Upper Primary

Welcome to St Mark’s Upper Primary School.

Learning in the Upper Primary School – Years 5 to 8 – is via the International Baccalaureate (IB) Primary Years Programme (PYP). The programme is all about inquiry, the process through which a learner moves from his or her current level of understanding to a new and deeper level.

The IB programme aims to develop internationally minded people who, recognizing their common humanity and shared guardianship of the planet, help to create a better and more peaceful world. We encourage and support children to take action in their learning and to apply their knowledge and understanding in a wider context.

As students move into the Upper Primary, we continue to build on the strong foundation established in the Lower Primary. Our programme challenges the students to grow as learners. By the end of Year 8, we want them to be ready and able to take the next step, secure in the knowledge of who they are and what they do best.

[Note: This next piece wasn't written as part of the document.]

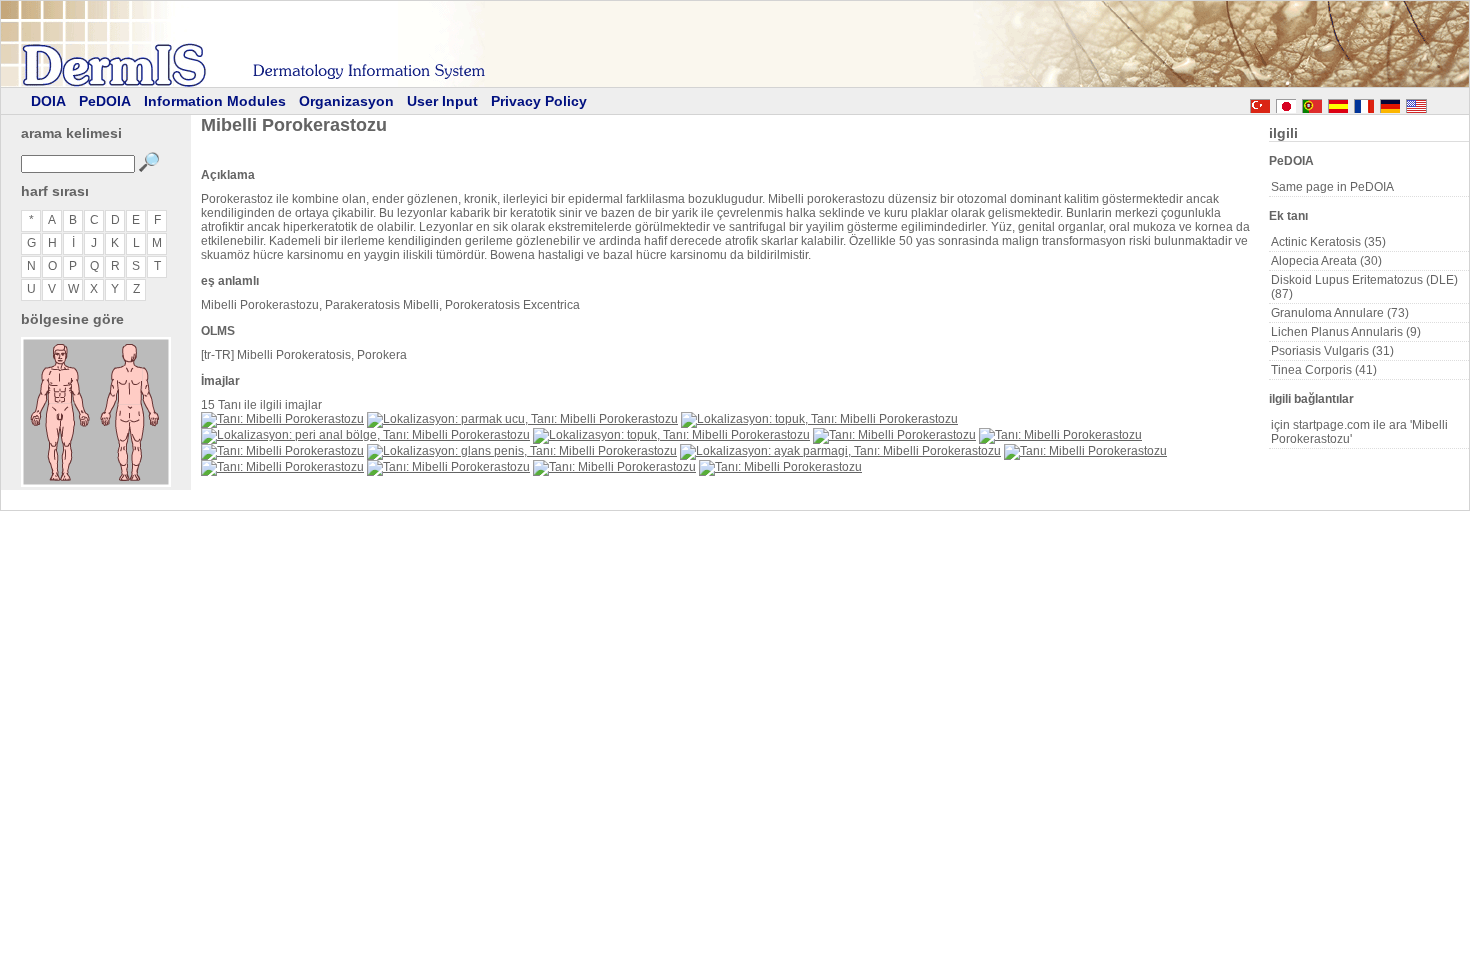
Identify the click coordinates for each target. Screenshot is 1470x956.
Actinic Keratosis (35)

Learners in the Upper Primary will be:

  • Wondering, questioning, and researching
  • Gathering data and reporting findings
  • Adopting and justifying a point of view
  • Using a range of thinking skills to understand a concept
  • Making and testing theories
  • Experimenting and exploring possibilities
  • Solving problems in a variety of ways
  • Working in collaboration with others
  • Becoming independent inquirers

At St Mark’s, we appreciate that each student brings their unique understandings, perspective and knowledge. Teachers in the Upper Primary structure learning experiences designed to meet the different needs of each student, whilst challenging them to grow as a learner.

Students are encouraged to make connections between school, home and the wider world. They explore local, national and global perspectives in their units of inquiry. In order to do this well, they work collaboratively, sharing diverse experiences and further developing their social skills.

Learning at St Mark’s promotes and values social interaction and inclusive practices. This supports learning, tolerance, respect and understanding.

Learners are encouraged to emulate the attributes of the IB learner profile in order to become: inquirers, thinkers, communicators and risk-takers and to be knowledgeable, principled, caring, open-minded, balanced and reflective. They develop these attributes within the homeroom and specialist classes, during assemblies and Chapel services, in the playground and while participating in St Mark’s many extracurricular activities.